Output, please, exactly those lines of the listing that come before the line with "wine (53, 1688)", along with that line itself.

<<<<

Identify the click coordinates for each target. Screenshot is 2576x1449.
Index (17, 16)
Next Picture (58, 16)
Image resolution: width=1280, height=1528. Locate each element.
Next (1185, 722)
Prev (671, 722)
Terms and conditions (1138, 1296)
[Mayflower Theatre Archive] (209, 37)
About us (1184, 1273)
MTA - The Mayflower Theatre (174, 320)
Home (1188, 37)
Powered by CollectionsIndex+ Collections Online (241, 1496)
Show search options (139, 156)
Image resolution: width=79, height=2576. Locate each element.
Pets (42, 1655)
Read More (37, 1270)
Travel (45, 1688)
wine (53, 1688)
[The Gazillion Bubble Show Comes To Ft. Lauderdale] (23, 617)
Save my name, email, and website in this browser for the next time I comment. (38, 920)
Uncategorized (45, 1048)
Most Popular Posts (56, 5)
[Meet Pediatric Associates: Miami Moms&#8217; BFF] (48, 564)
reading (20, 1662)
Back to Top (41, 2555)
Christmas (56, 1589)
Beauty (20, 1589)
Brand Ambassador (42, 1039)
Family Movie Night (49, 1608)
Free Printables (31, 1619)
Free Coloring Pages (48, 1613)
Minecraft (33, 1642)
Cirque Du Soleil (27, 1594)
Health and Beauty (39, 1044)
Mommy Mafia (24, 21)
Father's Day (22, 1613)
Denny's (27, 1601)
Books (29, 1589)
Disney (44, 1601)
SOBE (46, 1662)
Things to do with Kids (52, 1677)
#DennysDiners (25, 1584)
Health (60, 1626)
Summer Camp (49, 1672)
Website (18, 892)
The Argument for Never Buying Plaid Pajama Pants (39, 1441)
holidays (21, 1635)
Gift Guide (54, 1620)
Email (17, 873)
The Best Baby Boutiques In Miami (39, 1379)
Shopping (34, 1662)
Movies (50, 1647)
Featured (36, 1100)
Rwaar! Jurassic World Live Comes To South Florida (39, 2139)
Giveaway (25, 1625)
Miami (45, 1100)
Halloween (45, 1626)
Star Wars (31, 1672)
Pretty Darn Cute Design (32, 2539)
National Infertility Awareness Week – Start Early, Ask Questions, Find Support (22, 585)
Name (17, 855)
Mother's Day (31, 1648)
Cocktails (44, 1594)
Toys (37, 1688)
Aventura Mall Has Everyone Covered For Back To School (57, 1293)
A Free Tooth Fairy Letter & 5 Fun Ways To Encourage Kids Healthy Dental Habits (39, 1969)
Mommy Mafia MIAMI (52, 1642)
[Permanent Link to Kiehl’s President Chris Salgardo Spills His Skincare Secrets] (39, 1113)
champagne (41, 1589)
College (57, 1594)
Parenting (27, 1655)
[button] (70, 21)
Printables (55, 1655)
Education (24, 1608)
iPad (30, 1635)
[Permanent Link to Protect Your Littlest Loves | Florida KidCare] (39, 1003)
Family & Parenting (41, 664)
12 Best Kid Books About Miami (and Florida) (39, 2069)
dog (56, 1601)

>>>>

| PROBLEM SOLUTION |
Identify the click coordinates for each target. Screenshot is 2576x1449.
Index (17, 16)
Next Picture (58, 16)
Image resolution: width=1280, height=1528. Locate each element.
Next (1185, 722)
Prev (671, 722)
Terms and conditions (1138, 1296)
[Mayflower Theatre Archive] (209, 37)
About us (1184, 1273)
MTA - The Mayflower Theatre (174, 320)
Home (1188, 37)
Powered by CollectionsIndex+ Collections Online (241, 1496)
Show search options (139, 156)
Image resolution: width=79, height=2576. Locate each element.
Pets (42, 1655)
Read More (37, 1270)
Travel (45, 1688)
wine (53, 1688)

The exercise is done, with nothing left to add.